**PROBLEMS TO SOLVE**
- A) In the black powder discussion, what point is Kleberrios said to be making?
- B) Continue the black powder discussion after its final post.

Process of manufacturing Black Powder is an absolute necessity.

 

Milling the mixture to very fine texture before moistening certainly does

enhance its burn characteristics, but the point Kleberrios is making is that

moistening a less than "ideal" mixture makes a considerable difference in

its performance.

 

It is up to the experimenter to take the art to whatever level he, or she, desires

to attain the performance they are seeking. In certain applications the

amount and texture of the residue is very important.

Posted

"though it did leave a lot of residue behind even if it didn't burn through the paper" Incorrect, my BP don't leave residue, only a light spot

 

 

 

https://youtu.be/sikcPcNcQco

Posted

Yes, it's a well-known fact that commercial black powder manufacture involves water. Amateur pyros have tried to eliminate water from their black powder processes, with varying degrees of success. We are slowly re-visiting water as a component of BP manufacture worth understanding and taking advantage of.

**RECORD EXTRACTS**
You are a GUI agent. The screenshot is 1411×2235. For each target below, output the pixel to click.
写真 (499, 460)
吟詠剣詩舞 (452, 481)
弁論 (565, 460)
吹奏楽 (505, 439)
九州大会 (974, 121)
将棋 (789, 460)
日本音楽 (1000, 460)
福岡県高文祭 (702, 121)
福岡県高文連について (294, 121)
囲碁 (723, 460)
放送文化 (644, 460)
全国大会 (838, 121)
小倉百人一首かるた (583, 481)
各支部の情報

**ANSWERS FOR THE EXERCISE**
- A) Moistening a less than "ideal" mixture makes a considerable difference in its performance.

- B)
 

It's possible that Kleberrios treated the paper with a sodium silicate solution to make it fire retardant ;)

 

Just curious Kleberrios; what is your intent here? Considering what you've shown, how would you apply this to making actual fireworks? I understand what you are demonstrating, just not the application for it. What happens if you dry the moistened powder and then light it, compared to 'fresh'?

Posted

Yes, it's a well-known fact that commercial black powder manufacture involves water. Amateur pyros have tried to eliminate water from their black powder processes, with varying degrees of success. We are slowly re-visiting water as a component of BP manufacture worth understanding and taking advantage of.

 

It's possible that Kleberrios treated the paper with a sodium silicate solution to make it fire retardant ;)

 

Just curious Kleberrios; what is your intent here? Considering what you've shown, how would you apply this to making actual fireworks? I understand what you are demonstrating, just not the application for it. What happens if you dry the moistened powder and then light it, compared to 'fresh'?

 

 

 

 

"It's possible that Kleberrios treated the paper with a sodium silicate solution to make it fire retardant "

 

 

I made this vídeo to you

 

https://youtu.be/XgVfrFtSPpw

Posted (edited)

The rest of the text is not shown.